Bill Dally: You talked about doing reasoning and planning in this joint embedding space. What do we need to get there? What are the bottlenecks in terms of models and hardware?
Yann LeCun: A lot of it was just making it work. We need a good recipe. Before people came up with a good recipe for training even simple convolutional networks, it was very difficult. Back in the late 2000s, Geoff Hinton told everyone that training deep networks using backpropagation was very difficult. Yann LeCun could do it with ConvNets, but he was the only person in the world who could do it, which was true at the time, but not entirely accurate.
It turns out that it’s not that difficult, but there are a lot of tricks you have to figure out — engineering tricks, intuition tricks, which nonlinear functions to use, the idea of ResNet, which is the most cited paper in all of science in the last 10 years. It's a very simple idea: you just have the connections skip every layer, so by default a layer in a deep neural network is essentially confused as the identity function, and what neural networks do is a deviation from that very simple idea. This allows us to avoid vanishing gradients during backpropagation and train neural networks with 100 or more layers.
Yann LeCun: Nothing really worked until people came up with a complete recipe with all these residual connections, Adam optimizers, and regularization. We just published a paper showing that you don’t need regularization in transformers, and things like that. Until you have this complete formula and all the tips, nothing will work.
The same is true for NLP and Natural Language Processing systems. In the mid-2010s, there were systems based on denoising autoencoders, like BERT, where you take a piece of text, corrupt it, and then train a large neural network to recover the missing words.

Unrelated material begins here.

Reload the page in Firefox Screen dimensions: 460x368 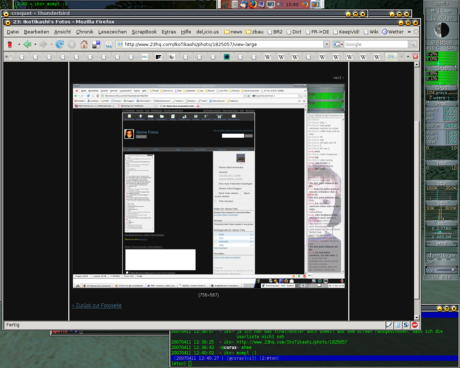60,44
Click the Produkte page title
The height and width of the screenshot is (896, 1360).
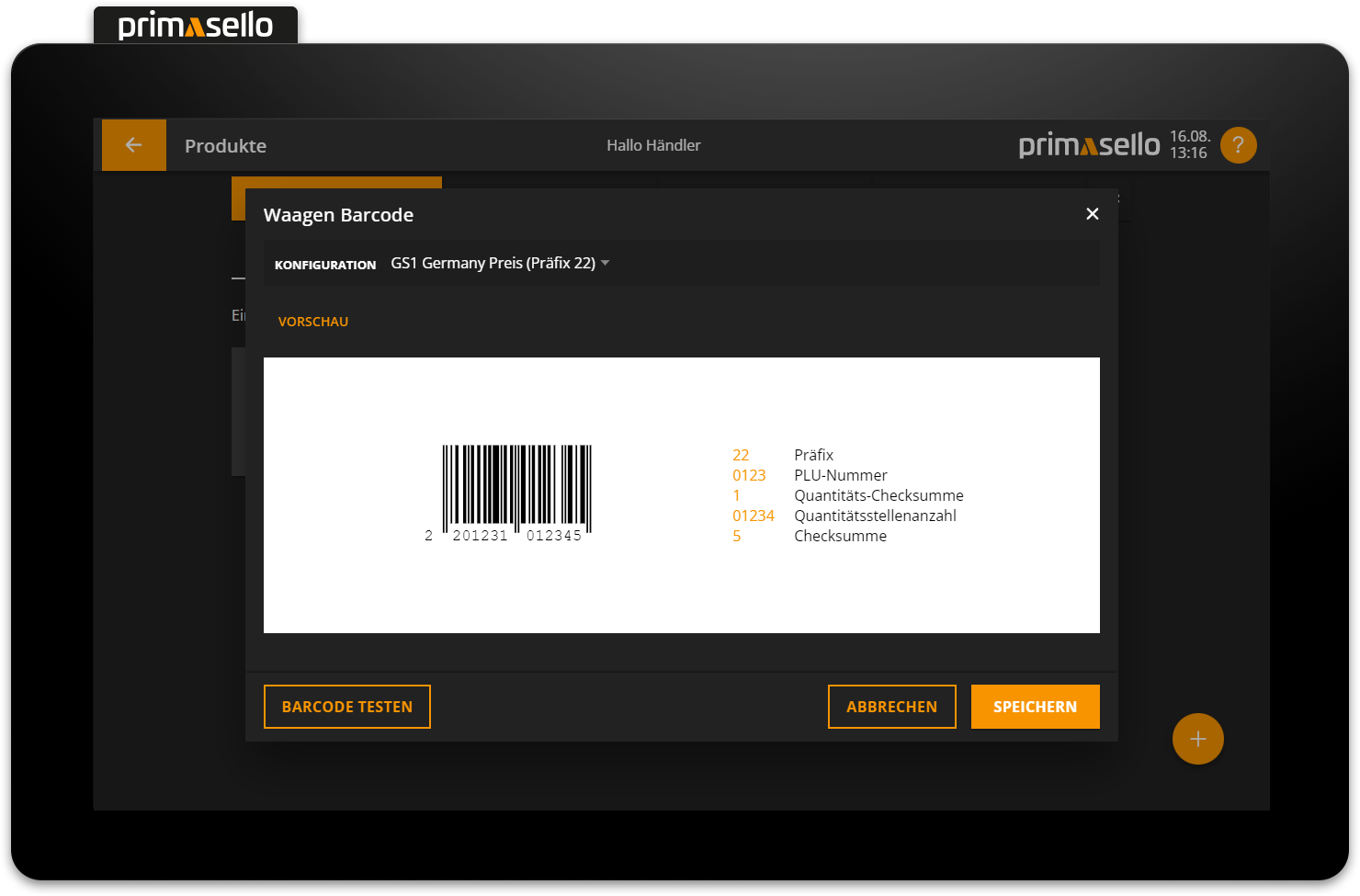[x=225, y=145]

Eventually, this was replaced by GPT-style architectures where you just train on the entire system. You train it as an autoencoder, but you don’t need to corrupt the input because the architecture is causal. This approach has proven to be very successful and scalable.
Yann LeCun: We had to come up with a good recipe for those JAPA architectures so that they could scale to the same degree. That's the missing piece.

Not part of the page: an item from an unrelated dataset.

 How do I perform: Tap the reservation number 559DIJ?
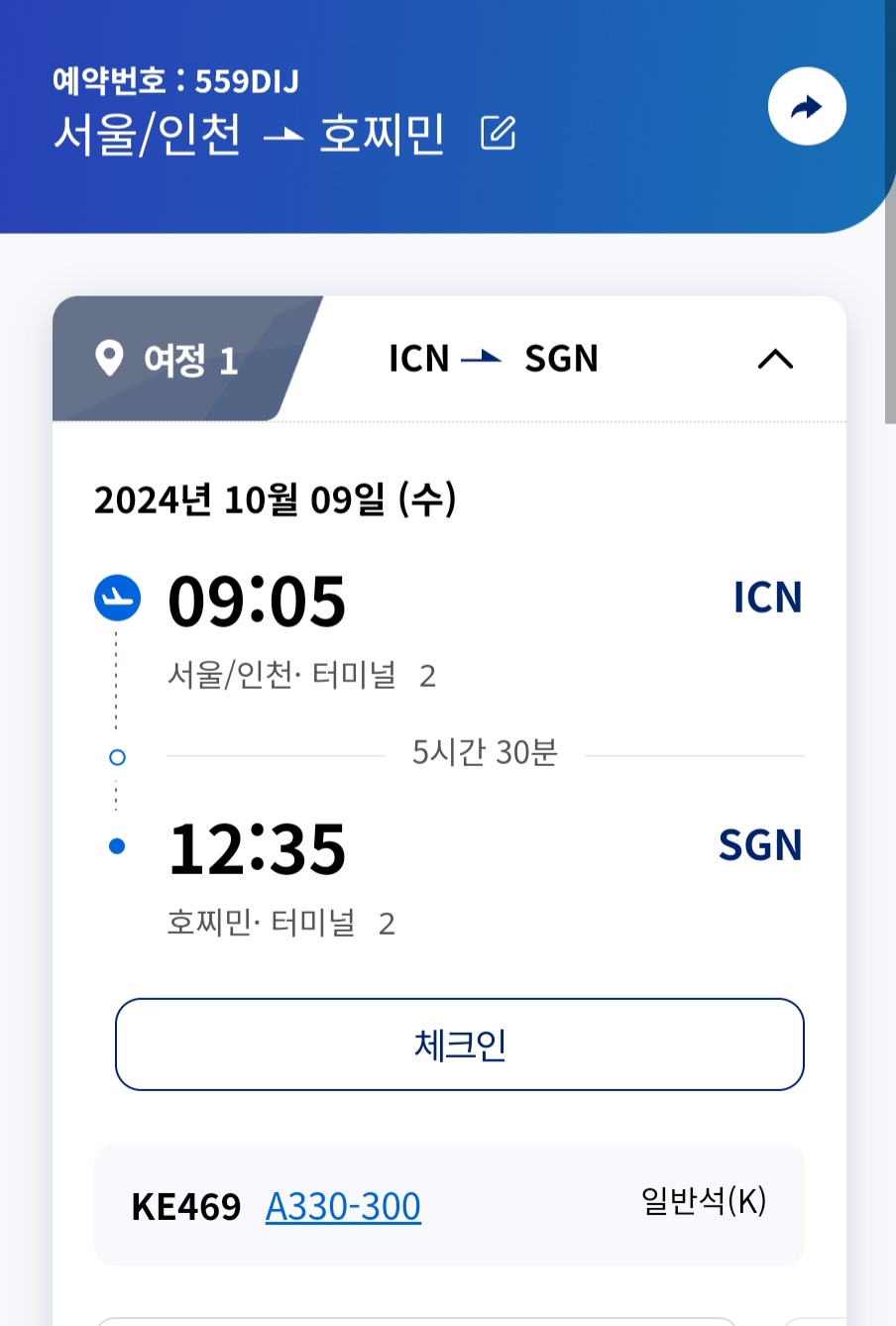pyautogui.click(x=247, y=81)
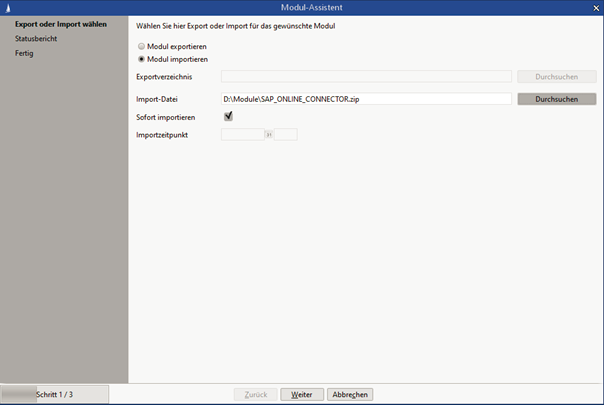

Bill Dally: Well, we have a flashing red light ahead of us. Before we adjourn, do you have any final thoughts for the audience?
Yann LeCun: Yes, I want to emphasize the point I made earlier. Advances in AI and the journey toward human-level AI, advanced machine intelligence, or AGI, whatever you want to call it, will require contributions from everyone. It will not come from some single entity doing research and development in secret. That's not going to happen. It won't be one event; it will be many continuous advances along the way.

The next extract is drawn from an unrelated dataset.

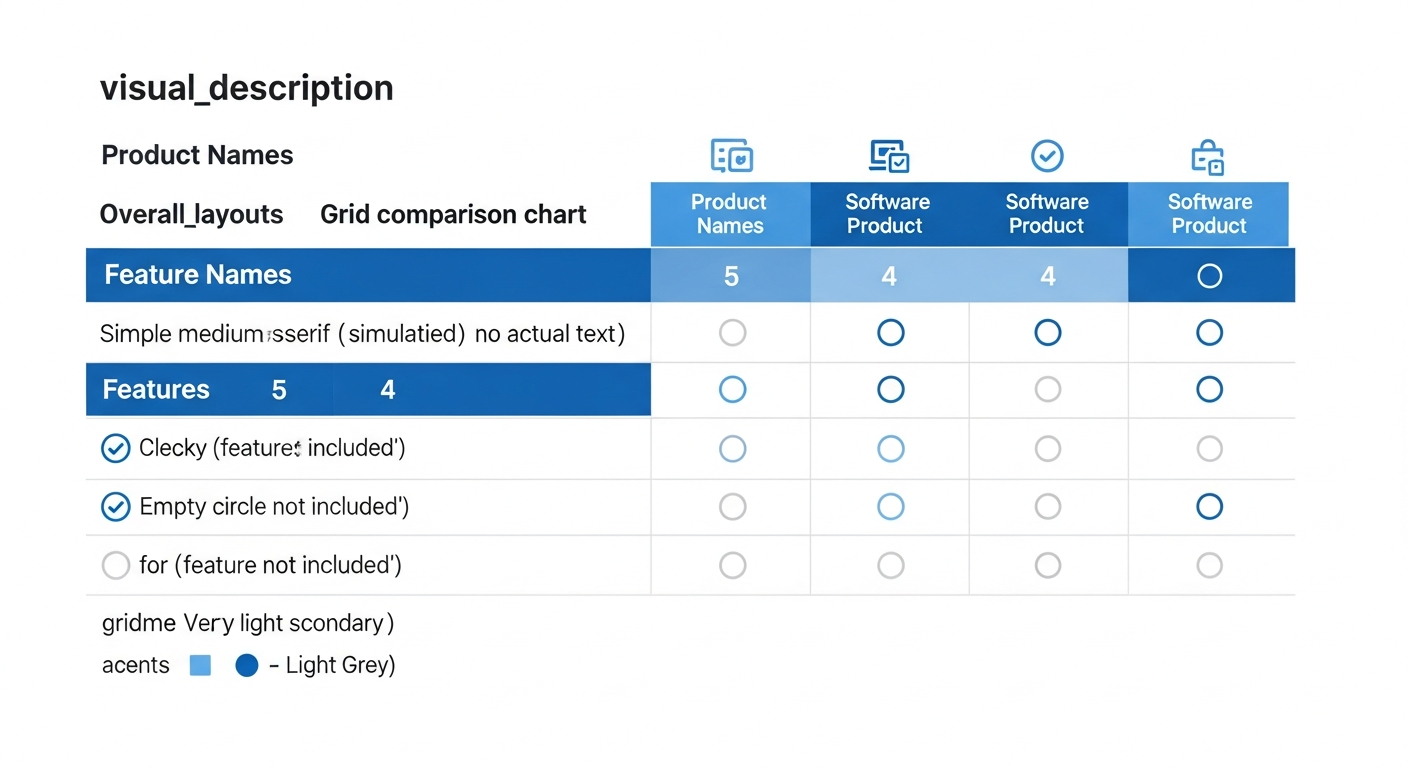Screen dimensions: 1408x768
Task: Click the '5' cell in the Feature Names row
Action: [731, 276]
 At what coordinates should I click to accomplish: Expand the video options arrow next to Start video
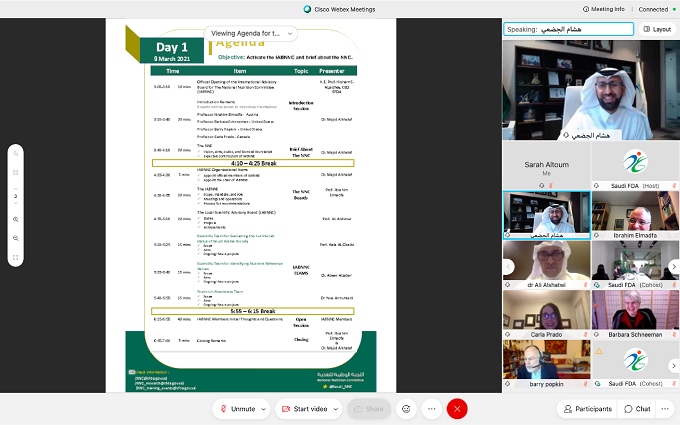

Humans won't be killed within the first hour of this happening because it won't be an event. It will require contributions from around the world. It will have to be open research and based on open source platforms. If they require extensive training, we will need cheaper hardware. You (Nvidia) need to lower your prices. [laugh]
Bill Dally: You need to talk to Jensen about this.
Yann LeCun: We will have a future with a highly diverse population of AI assistants that will help us in our daily lives, always accompanying us through our smart glasses or other smart devices, and we will be their bosses. They will work for us. It’s like all of us are going to be managers. That's a scary future.
Bill Dally: Well, to stop there, I want to thank you for bringing about a really intellectually stimulating conversation, and I hope we get a chance to do this again.